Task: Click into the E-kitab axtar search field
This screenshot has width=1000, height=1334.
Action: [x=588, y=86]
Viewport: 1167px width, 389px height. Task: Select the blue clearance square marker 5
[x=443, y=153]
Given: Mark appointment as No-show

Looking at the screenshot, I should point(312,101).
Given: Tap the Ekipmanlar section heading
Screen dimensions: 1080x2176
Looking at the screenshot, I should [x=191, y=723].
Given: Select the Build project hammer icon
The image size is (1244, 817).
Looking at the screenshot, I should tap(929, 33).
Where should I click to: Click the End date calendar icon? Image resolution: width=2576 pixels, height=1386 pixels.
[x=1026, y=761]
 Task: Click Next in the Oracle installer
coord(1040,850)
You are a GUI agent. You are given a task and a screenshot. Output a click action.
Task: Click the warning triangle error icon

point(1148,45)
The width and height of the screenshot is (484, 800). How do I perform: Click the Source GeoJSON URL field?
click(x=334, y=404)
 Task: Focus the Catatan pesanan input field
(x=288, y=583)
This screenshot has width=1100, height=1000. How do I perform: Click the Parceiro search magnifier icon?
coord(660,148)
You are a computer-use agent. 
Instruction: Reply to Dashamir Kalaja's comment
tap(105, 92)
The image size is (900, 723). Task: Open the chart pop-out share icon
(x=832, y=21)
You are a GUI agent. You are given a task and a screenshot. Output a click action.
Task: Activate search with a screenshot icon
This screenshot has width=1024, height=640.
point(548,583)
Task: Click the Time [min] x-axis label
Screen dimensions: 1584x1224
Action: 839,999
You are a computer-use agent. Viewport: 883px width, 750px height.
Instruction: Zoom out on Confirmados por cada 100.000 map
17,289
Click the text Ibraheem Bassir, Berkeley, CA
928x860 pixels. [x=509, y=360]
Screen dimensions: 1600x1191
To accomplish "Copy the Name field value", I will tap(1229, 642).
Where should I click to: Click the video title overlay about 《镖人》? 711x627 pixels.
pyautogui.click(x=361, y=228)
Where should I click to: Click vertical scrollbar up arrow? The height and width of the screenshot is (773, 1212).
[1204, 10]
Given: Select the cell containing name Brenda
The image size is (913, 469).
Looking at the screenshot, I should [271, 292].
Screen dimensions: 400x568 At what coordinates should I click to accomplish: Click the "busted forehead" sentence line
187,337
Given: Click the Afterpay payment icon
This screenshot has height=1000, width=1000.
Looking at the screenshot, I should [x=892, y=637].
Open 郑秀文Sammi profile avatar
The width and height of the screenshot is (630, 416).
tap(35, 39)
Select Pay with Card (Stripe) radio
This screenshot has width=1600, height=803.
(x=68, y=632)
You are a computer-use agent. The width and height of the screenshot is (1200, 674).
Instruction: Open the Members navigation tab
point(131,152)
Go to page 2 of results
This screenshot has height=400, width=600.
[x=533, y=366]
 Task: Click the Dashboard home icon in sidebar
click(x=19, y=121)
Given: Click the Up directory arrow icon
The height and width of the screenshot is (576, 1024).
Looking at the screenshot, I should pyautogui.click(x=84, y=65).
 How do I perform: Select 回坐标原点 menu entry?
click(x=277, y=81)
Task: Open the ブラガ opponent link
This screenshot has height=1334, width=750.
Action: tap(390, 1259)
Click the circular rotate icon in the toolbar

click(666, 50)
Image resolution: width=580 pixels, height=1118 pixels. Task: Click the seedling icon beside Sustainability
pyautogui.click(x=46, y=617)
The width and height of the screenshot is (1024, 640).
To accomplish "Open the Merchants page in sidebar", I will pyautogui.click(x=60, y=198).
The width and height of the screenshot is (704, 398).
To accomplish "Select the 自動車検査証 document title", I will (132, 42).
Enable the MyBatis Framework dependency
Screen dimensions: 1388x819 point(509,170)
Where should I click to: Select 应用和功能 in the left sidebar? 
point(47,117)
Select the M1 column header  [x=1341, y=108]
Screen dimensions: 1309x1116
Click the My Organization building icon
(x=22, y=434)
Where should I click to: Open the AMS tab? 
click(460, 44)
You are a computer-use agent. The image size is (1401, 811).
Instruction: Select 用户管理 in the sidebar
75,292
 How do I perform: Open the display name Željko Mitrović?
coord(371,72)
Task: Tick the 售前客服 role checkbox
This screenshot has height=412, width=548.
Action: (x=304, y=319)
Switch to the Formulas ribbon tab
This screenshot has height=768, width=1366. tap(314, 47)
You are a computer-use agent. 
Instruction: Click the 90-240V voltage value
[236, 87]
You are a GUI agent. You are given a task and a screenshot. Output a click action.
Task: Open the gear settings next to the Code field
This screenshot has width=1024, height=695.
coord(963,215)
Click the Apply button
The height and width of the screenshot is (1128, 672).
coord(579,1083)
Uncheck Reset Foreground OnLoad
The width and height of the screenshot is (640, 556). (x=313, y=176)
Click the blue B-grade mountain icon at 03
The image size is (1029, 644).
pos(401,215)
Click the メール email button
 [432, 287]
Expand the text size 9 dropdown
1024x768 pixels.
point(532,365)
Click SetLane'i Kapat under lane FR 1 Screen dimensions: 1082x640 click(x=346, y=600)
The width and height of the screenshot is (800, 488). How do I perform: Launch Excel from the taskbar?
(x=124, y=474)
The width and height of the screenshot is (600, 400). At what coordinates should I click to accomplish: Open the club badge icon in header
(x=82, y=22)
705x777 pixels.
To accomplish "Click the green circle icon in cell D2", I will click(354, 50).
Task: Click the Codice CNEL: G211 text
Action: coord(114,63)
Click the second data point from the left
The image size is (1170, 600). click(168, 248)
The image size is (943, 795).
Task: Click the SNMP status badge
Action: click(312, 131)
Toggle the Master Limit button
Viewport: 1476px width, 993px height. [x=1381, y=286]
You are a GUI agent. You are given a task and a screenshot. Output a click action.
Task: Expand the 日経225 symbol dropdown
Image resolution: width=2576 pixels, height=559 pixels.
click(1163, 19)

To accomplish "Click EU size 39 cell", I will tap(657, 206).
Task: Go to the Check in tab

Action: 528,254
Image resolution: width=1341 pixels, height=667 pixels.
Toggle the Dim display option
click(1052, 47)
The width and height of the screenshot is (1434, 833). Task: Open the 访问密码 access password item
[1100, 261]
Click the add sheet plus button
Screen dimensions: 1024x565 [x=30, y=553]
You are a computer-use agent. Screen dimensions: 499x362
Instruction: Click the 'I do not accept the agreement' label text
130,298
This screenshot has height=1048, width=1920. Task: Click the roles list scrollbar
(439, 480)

◇ ◇ ◇ ◇ ◇ ◇ ◇

* WHAT IS BEING ASKED: The answer must consist of every line above that contains the word "page".

* COMPLETED EXERCISE:
Go to page 2 of results
To accomplish "Open the Merchants page in sidebar", I will pyautogui.click(x=60, y=198).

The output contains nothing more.